A faithful, complete copy of the records is required.

> Pixel coordinate grounding data
◆ ◆ ◆ ◆

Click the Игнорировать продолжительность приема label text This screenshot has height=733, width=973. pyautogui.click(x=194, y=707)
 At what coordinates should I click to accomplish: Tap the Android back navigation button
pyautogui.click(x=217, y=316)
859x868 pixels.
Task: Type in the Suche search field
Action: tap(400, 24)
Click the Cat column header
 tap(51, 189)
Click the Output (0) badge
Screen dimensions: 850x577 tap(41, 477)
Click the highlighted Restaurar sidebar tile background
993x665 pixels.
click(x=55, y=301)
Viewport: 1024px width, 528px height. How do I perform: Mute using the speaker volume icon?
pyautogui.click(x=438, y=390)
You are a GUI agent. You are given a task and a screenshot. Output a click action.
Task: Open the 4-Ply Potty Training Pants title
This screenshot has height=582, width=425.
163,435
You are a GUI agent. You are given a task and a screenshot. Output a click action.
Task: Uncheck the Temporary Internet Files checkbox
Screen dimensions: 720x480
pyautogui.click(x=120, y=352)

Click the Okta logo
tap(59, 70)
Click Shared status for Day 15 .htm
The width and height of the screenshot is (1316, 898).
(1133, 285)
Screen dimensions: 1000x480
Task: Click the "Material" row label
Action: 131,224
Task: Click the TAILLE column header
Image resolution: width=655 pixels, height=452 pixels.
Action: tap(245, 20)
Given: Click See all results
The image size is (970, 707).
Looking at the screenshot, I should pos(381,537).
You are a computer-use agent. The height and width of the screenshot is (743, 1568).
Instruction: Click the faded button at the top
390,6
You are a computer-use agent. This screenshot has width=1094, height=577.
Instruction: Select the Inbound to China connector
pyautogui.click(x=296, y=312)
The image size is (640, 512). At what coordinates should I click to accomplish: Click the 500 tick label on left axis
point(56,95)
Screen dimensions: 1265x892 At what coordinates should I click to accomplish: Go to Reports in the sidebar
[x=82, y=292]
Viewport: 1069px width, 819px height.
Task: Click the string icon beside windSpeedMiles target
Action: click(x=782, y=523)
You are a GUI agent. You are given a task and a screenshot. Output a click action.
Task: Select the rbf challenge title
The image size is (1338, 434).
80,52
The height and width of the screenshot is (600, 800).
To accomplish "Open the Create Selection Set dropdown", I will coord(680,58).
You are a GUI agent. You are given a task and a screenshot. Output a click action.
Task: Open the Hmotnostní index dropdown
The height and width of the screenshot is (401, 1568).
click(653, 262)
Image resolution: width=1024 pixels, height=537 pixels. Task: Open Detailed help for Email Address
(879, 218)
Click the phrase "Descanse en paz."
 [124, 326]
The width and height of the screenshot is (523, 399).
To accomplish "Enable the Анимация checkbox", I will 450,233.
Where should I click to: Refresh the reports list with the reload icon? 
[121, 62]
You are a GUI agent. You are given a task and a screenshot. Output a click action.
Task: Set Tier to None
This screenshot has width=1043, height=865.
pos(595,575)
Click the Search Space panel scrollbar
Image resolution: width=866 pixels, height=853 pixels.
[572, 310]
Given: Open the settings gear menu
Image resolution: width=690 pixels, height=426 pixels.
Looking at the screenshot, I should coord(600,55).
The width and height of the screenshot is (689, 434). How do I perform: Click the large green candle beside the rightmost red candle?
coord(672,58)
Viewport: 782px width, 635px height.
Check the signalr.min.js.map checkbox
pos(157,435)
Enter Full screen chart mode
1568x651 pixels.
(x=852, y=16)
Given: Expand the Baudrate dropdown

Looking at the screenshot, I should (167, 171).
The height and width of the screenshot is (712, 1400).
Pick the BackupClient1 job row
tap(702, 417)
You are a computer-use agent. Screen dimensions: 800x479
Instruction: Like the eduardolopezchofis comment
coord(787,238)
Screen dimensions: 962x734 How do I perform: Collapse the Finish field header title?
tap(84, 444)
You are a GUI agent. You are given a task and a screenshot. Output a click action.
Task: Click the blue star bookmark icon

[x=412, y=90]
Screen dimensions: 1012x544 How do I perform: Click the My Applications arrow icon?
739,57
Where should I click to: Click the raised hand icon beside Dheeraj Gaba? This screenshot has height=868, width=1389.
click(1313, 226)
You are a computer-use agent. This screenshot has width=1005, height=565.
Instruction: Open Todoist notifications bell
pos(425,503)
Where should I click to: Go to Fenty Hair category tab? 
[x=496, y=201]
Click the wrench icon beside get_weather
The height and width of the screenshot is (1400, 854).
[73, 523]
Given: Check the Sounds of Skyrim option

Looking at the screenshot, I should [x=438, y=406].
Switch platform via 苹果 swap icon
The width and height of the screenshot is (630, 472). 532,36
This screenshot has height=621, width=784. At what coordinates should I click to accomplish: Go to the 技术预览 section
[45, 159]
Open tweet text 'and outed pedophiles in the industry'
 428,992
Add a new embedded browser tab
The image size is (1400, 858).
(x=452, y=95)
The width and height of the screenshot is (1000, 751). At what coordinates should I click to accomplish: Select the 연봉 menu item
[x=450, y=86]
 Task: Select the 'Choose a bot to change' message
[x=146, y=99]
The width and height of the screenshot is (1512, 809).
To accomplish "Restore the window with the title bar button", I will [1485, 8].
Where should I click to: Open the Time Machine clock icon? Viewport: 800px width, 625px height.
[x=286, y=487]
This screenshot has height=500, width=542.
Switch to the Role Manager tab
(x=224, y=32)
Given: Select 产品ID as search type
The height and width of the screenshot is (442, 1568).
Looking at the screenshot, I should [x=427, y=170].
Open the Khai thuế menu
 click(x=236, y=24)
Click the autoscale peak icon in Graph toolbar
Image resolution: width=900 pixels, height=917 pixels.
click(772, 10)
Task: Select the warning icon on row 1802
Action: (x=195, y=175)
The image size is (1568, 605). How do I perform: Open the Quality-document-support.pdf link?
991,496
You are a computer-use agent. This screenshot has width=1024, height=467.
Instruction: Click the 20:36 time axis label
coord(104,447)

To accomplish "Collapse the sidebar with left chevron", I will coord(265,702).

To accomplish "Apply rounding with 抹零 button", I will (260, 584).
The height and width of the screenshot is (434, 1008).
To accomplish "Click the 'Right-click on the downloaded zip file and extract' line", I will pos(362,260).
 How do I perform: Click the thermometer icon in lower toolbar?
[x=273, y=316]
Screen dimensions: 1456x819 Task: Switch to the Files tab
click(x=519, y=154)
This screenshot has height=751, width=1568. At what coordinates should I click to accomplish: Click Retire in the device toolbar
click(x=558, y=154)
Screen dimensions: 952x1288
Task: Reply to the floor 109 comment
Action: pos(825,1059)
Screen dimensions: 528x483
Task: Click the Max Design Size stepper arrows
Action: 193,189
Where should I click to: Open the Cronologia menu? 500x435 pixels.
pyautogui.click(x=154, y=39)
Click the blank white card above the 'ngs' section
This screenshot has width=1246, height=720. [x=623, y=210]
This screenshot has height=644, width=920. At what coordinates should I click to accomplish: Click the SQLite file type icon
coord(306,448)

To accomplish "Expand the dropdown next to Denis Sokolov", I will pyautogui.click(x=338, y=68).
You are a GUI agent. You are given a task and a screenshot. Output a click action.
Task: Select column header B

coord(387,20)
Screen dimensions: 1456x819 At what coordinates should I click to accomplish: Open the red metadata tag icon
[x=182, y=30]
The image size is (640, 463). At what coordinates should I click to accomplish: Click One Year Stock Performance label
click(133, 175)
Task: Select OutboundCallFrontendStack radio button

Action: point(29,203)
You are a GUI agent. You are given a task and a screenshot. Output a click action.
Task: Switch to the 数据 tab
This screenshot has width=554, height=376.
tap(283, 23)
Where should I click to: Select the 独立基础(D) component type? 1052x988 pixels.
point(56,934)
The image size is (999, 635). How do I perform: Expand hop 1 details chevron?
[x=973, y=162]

◆ ◆ ◆ ◆

> SOLVED PROBLEM
Click the Игнорировать продолжительность приема label text This screenshot has height=733, width=973. pyautogui.click(x=194, y=707)
 At what coordinates should I click to accomplish: Tap the Android back navigation button
pyautogui.click(x=217, y=316)
859x868 pixels.
Task: Type in the Suche search field
Action: tap(400, 24)
Click the Cat column header
 tap(51, 189)
Click the Output (0) badge
Screen dimensions: 850x577 tap(41, 477)
Click the highlighted Restaurar sidebar tile background
993x665 pixels.
click(x=55, y=301)
Viewport: 1024px width, 528px height. How do I perform: Mute using the speaker volume icon?
pyautogui.click(x=438, y=390)
You are a GUI agent. You are given a task and a screenshot. Output a click action.
Task: Open the 4-Ply Potty Training Pants title
This screenshot has height=582, width=425.
163,435
You are a GUI agent. You are given a task and a screenshot. Output a click action.
Task: Uncheck the Temporary Internet Files checkbox
Screen dimensions: 720x480
pyautogui.click(x=120, y=352)

Click the Okta logo
tap(59, 70)
Click Shared status for Day 15 .htm
The width and height of the screenshot is (1316, 898).
(1133, 285)
Screen dimensions: 1000x480
Task: Click the "Material" row label
Action: 131,224
Task: Click the TAILLE column header
Image resolution: width=655 pixels, height=452 pixels.
Action: tap(245, 20)
Given: Click See all results
The image size is (970, 707).
Looking at the screenshot, I should pos(381,537).
You are a computer-use agent. The height and width of the screenshot is (743, 1568).
Instruction: Click the faded button at the top
390,6
You are a computer-use agent. This screenshot has width=1094, height=577.
Instruction: Select the Inbound to China connector
pyautogui.click(x=296, y=312)
The image size is (640, 512). At what coordinates should I click to accomplish: Click the 500 tick label on left axis
point(56,95)
Screen dimensions: 1265x892 At what coordinates should I click to accomplish: Go to Reports in the sidebar
[x=82, y=292]
Viewport: 1069px width, 819px height.
Task: Click the string icon beside windSpeedMiles target
Action: click(x=782, y=523)
You are a GUI agent. You are given a task and a screenshot. Output a click action.
Task: Select the rbf challenge title
The image size is (1338, 434).
80,52
The height and width of the screenshot is (600, 800).
To accomplish "Open the Create Selection Set dropdown", I will coord(680,58).
You are a GUI agent. You are given a task and a screenshot. Output a click action.
Task: Open the Hmotnostní index dropdown
The height and width of the screenshot is (401, 1568).
click(653, 262)
Image resolution: width=1024 pixels, height=537 pixels. Task: Open Detailed help for Email Address
(879, 218)
Click the phrase "Descanse en paz."
 [124, 326]
The width and height of the screenshot is (523, 399).
To accomplish "Enable the Анимация checkbox", I will 450,233.
Where should I click to: Refresh the reports list with the reload icon? 
[121, 62]
You are a GUI agent. You are given a task and a screenshot. Output a click action.
Task: Set Tier to None
This screenshot has width=1043, height=865.
pos(595,575)
Click the Search Space panel scrollbar
Image resolution: width=866 pixels, height=853 pixels.
[572, 310]
Given: Open the settings gear menu
Image resolution: width=690 pixels, height=426 pixels.
Looking at the screenshot, I should coord(600,55).
The width and height of the screenshot is (689, 434). How do I perform: Click the large green candle beside the rightmost red candle?
coord(672,58)
Viewport: 782px width, 635px height.
Check the signalr.min.js.map checkbox
pos(157,435)
Enter Full screen chart mode
1568x651 pixels.
(x=852, y=16)
Given: Expand the Baudrate dropdown

Looking at the screenshot, I should (167, 171).
The height and width of the screenshot is (712, 1400).
Pick the BackupClient1 job row
tap(702, 417)
You are a computer-use agent. Screen dimensions: 800x479
Instruction: Like the eduardolopezchofis comment
coord(787,238)
Screen dimensions: 962x734 How do I perform: Collapse the Finish field header title?
tap(84, 444)
You are a GUI agent. You are given a task and a screenshot. Output a click action.
Task: Click the blue star bookmark icon

[x=412, y=90]
Screen dimensions: 1012x544 How do I perform: Click the My Applications arrow icon?
739,57
Where should I click to: Click the raised hand icon beside Dheeraj Gaba? This screenshot has height=868, width=1389.
click(1313, 226)
You are a computer-use agent. This screenshot has width=1005, height=565.
Instruction: Open Todoist notifications bell
pos(425,503)
Where should I click to: Go to Fenty Hair category tab? 
[x=496, y=201]
Click the wrench icon beside get_weather
The height and width of the screenshot is (1400, 854).
[73, 523]
Given: Check the Sounds of Skyrim option

Looking at the screenshot, I should [x=438, y=406].
Switch platform via 苹果 swap icon
The width and height of the screenshot is (630, 472). 532,36
This screenshot has height=621, width=784. At what coordinates should I click to accomplish: Go to the 技术预览 section
[45, 159]
Open tweet text 'and outed pedophiles in the industry'
 428,992
Add a new embedded browser tab
The image size is (1400, 858).
(x=452, y=95)
The width and height of the screenshot is (1000, 751). At what coordinates should I click to accomplish: Select the 연봉 menu item
[x=450, y=86]
 Task: Select the 'Choose a bot to change' message
[x=146, y=99]
The width and height of the screenshot is (1512, 809).
To accomplish "Restore the window with the title bar button", I will [1485, 8].
Where should I click to: Open the Time Machine clock icon? Viewport: 800px width, 625px height.
[x=286, y=487]
This screenshot has height=500, width=542.
Switch to the Role Manager tab
(x=224, y=32)
Given: Select 产品ID as search type
The height and width of the screenshot is (442, 1568).
Looking at the screenshot, I should [x=427, y=170].
Open the Khai thuế menu
 click(x=236, y=24)
Click the autoscale peak icon in Graph toolbar
Image resolution: width=900 pixels, height=917 pixels.
click(772, 10)
Task: Select the warning icon on row 1802
Action: (x=195, y=175)
The image size is (1568, 605). How do I perform: Open the Quality-document-support.pdf link?
991,496
You are a computer-use agent. This screenshot has width=1024, height=467.
Instruction: Click the 20:36 time axis label
coord(104,447)

To accomplish "Collapse the sidebar with left chevron", I will coord(265,702).

To accomplish "Apply rounding with 抹零 button", I will (260, 584).
The height and width of the screenshot is (434, 1008).
To accomplish "Click the 'Right-click on the downloaded zip file and extract' line", I will pos(362,260).
 How do I perform: Click the thermometer icon in lower toolbar?
[x=273, y=316]
Screen dimensions: 1456x819 Task: Switch to the Files tab
click(x=519, y=154)
This screenshot has height=751, width=1568. At what coordinates should I click to accomplish: Click Retire in the device toolbar
click(x=558, y=154)
Screen dimensions: 952x1288
Task: Reply to the floor 109 comment
Action: pos(825,1059)
Screen dimensions: 528x483
Task: Click the Max Design Size stepper arrows
Action: 193,189
Where should I click to: Open the Cronologia menu? 500x435 pixels.
pyautogui.click(x=154, y=39)
Click the blank white card above the 'ngs' section
This screenshot has width=1246, height=720. [x=623, y=210]
This screenshot has height=644, width=920. At what coordinates should I click to accomplish: Click the SQLite file type icon
coord(306,448)

To accomplish "Expand the dropdown next to Denis Sokolov", I will pyautogui.click(x=338, y=68).
You are a GUI agent. You are given a task and a screenshot. Output a click action.
Task: Select column header B

coord(387,20)
Screen dimensions: 1456x819 At what coordinates should I click to accomplish: Open the red metadata tag icon
[x=182, y=30]
The image size is (640, 463). At what coordinates should I click to accomplish: Click One Year Stock Performance label
click(133, 175)
Task: Select OutboundCallFrontendStack radio button

Action: point(29,203)
You are a GUI agent. You are given a task and a screenshot. Output a click action.
Task: Switch to the 数据 tab
This screenshot has width=554, height=376.
tap(283, 23)
Where should I click to: Select the 独立基础(D) component type? 1052x988 pixels.
point(56,934)
The image size is (999, 635). How do I perform: Expand hop 1 details chevron?
[x=973, y=162]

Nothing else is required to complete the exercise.